Today the area is home to a mixture of longtime African-American residents and young whites. The demographic shift isn’t the only thing that has changed. As with other former D.C. combat zones, Carver Terrace has seen a dramatic decline in violent crime over the last generation. 

Two groups of Washingtonians who sometimes find themselves at odds in gentrifying neighborhoods—young whites who rent or buy on streets that were once devoid of non-black residents, and middle-aged to older working-class black residents, some of whom feel that they’re being pushed out by the newer urbanites—were outside trying to save an eagle together. 

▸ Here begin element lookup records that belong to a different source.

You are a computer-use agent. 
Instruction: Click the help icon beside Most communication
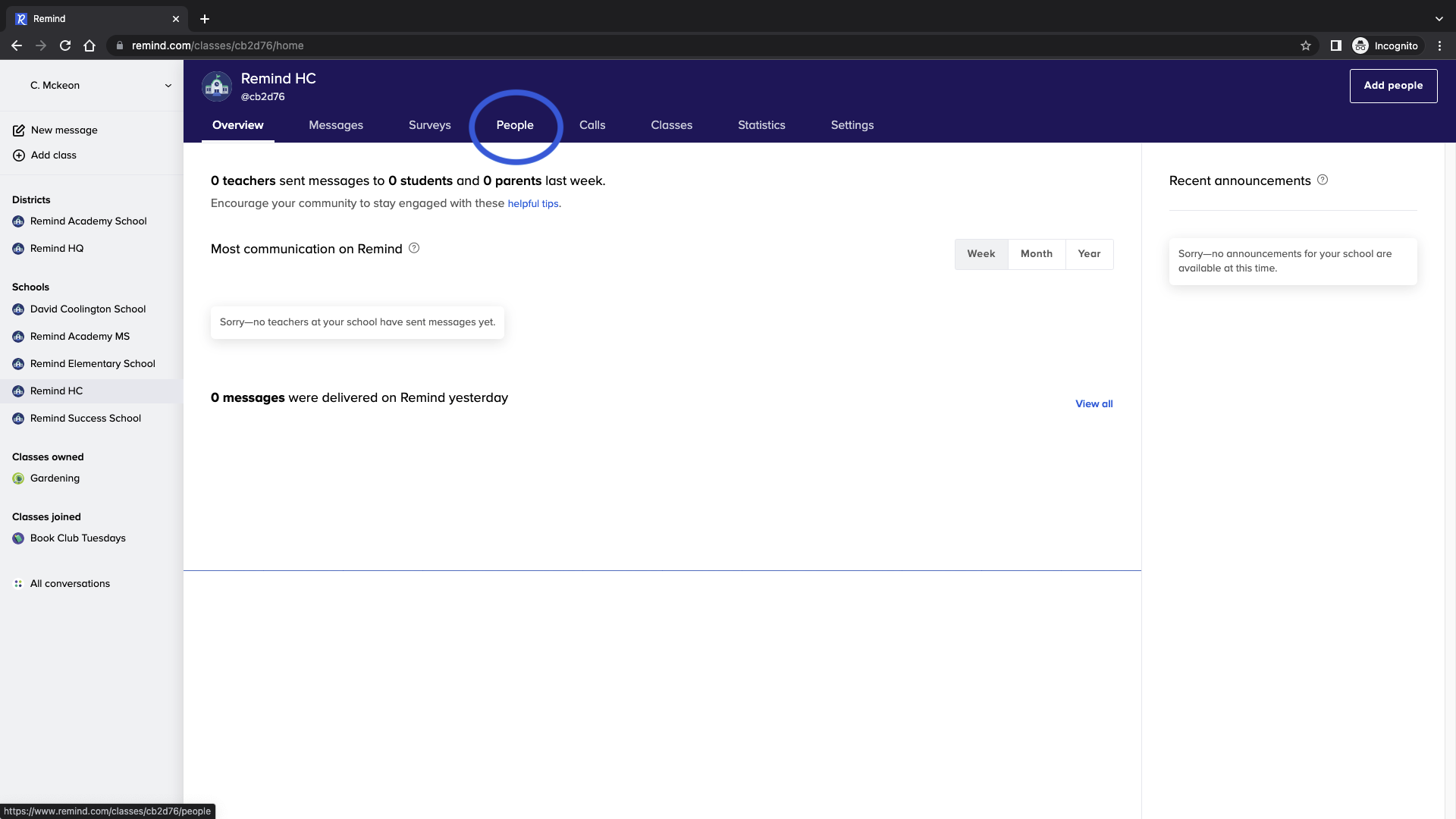pyautogui.click(x=414, y=248)
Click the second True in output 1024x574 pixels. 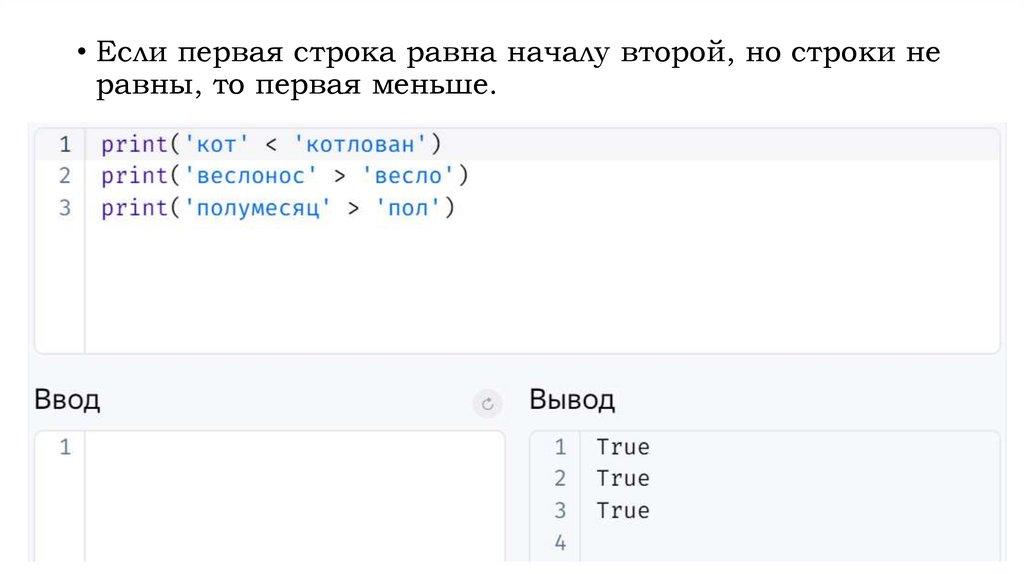(x=622, y=479)
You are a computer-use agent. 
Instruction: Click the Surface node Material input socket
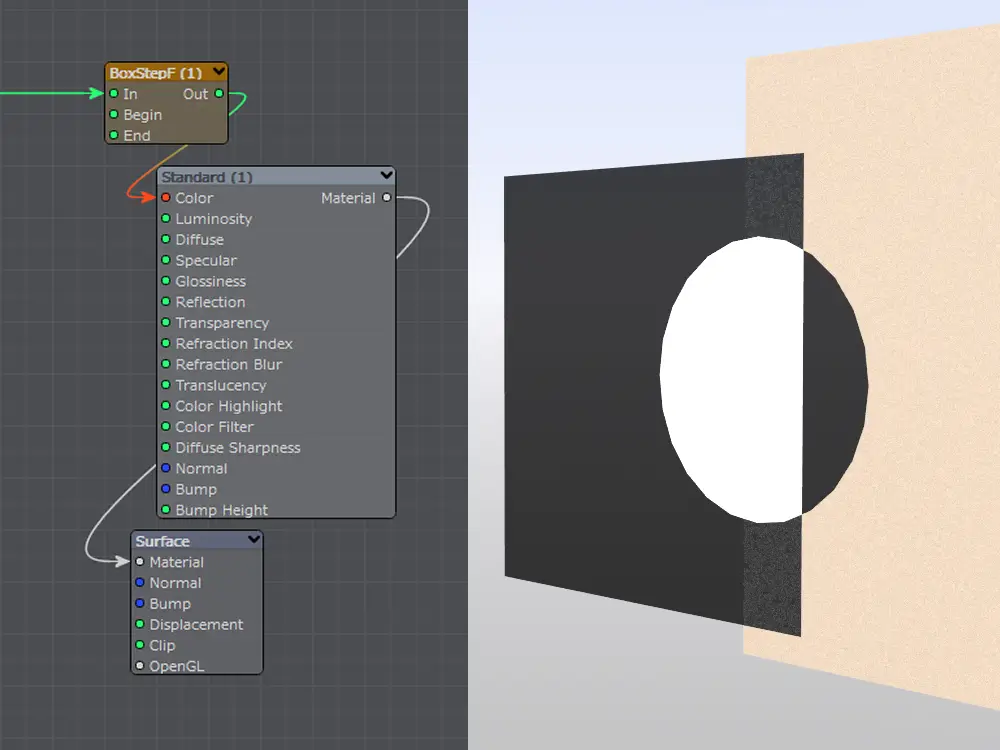pos(140,562)
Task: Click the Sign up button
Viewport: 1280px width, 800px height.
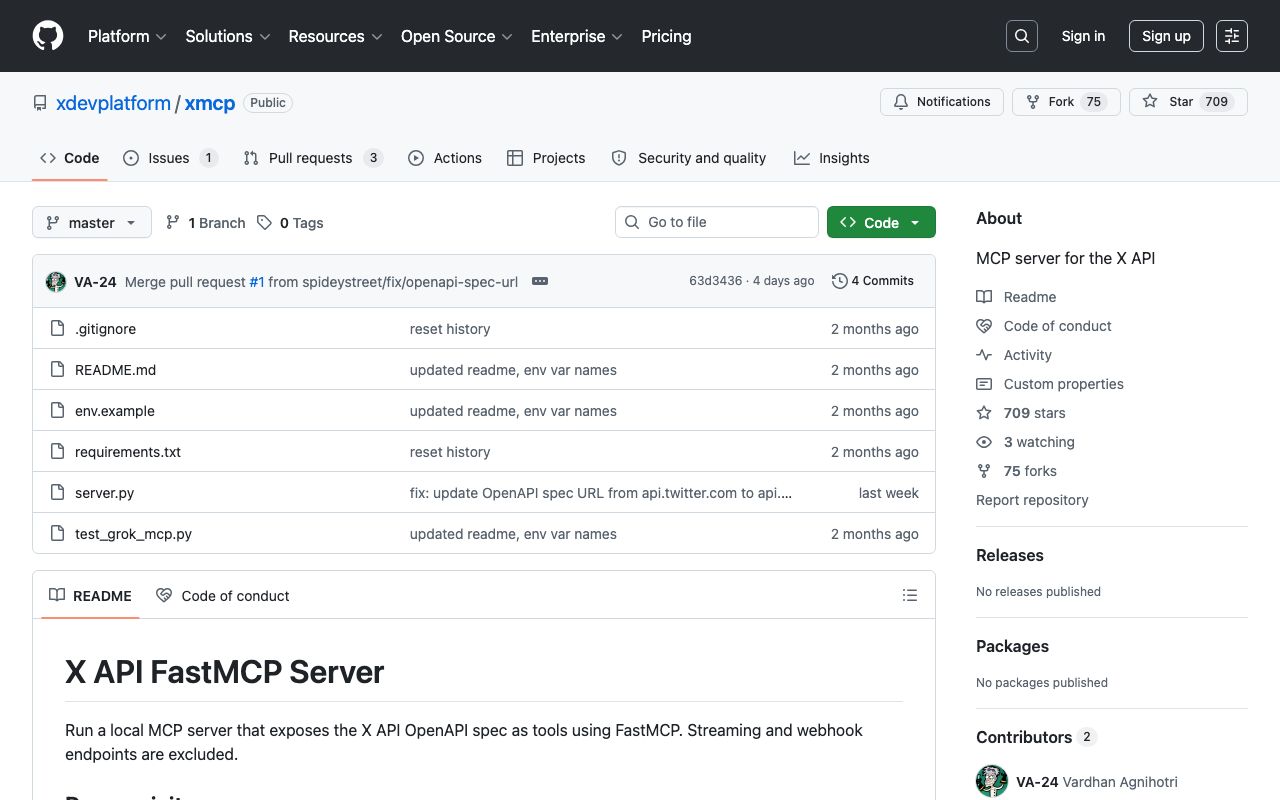Action: 1166,36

As Rauch considered his options, Valor became agitated and made his way to a door that leads into the apartment building, where he spread his wings but was unable to achieve lift. Rauch was worried that Valor might make his way back to the street and get hit by a car, but he didn’t have with him the thick gloves he and other wildlife experts use to handle raptors. He did, however, have a couple of towels in his car.

He retrieved them, edged his way within a few feet of the bird, and tossed one of them to distract Valor. Then he threw the other towel over Valor’s head and quickly moved in, wrapping his arms around the raptor’s wings. 

The big bird squirmed. Worried that Valor would tear into him with his talons or nip him with his beak, Rauch asked if anyone had a dog crate. 

An elderly black man went to his nearby home and came back with a crate. Before Rauch could place Valor in the crate, an animal control officer with the Humane Rescue Alliance, the city’s animal control contractor, arrived in his truck. He had the right kind of gloves, took Valor from Rauch, placed him in his truck, and brought him to City Wildlife, a local wildlife rehabilitation center. Valor eventually went on to a bird rehabilitation sanctuary in Delaware, the Tri-State Bird Rescue & Research. 

For a week, experts at the rehab sanctuary tested and treated Valor, but he showed no appetite, and refused to be hand-fed or self-feed. On Aug. 7, Tri-State posted a message on its Facebook page saying that Valor’s lack of response led to the decision to humanely euthanize him before his condition deteriorated. 

“We learned yesterday afternoon that Valor had tested positive for West Nile virus; we had suspected that this was the cause of his symptoms,” the message said. “Infection with this virus is not always fatal in birds; however, after seven days of intensive supportive care, Valor remained slow to respond to stimuli and displayed no signs of improvement.” The virus is spread by mosquitos.

Rauch sees cause for optimism in Valor’s story. “It was a community effort which reflects the Carver Terrace of today—multiracial, multigenerational,” Rauch says. “The rescue and response was possible due to the synergy of the current residents.”

Ruben Castaneda is the author of S Street Rising: Crack, Murder and Redemption in D.C.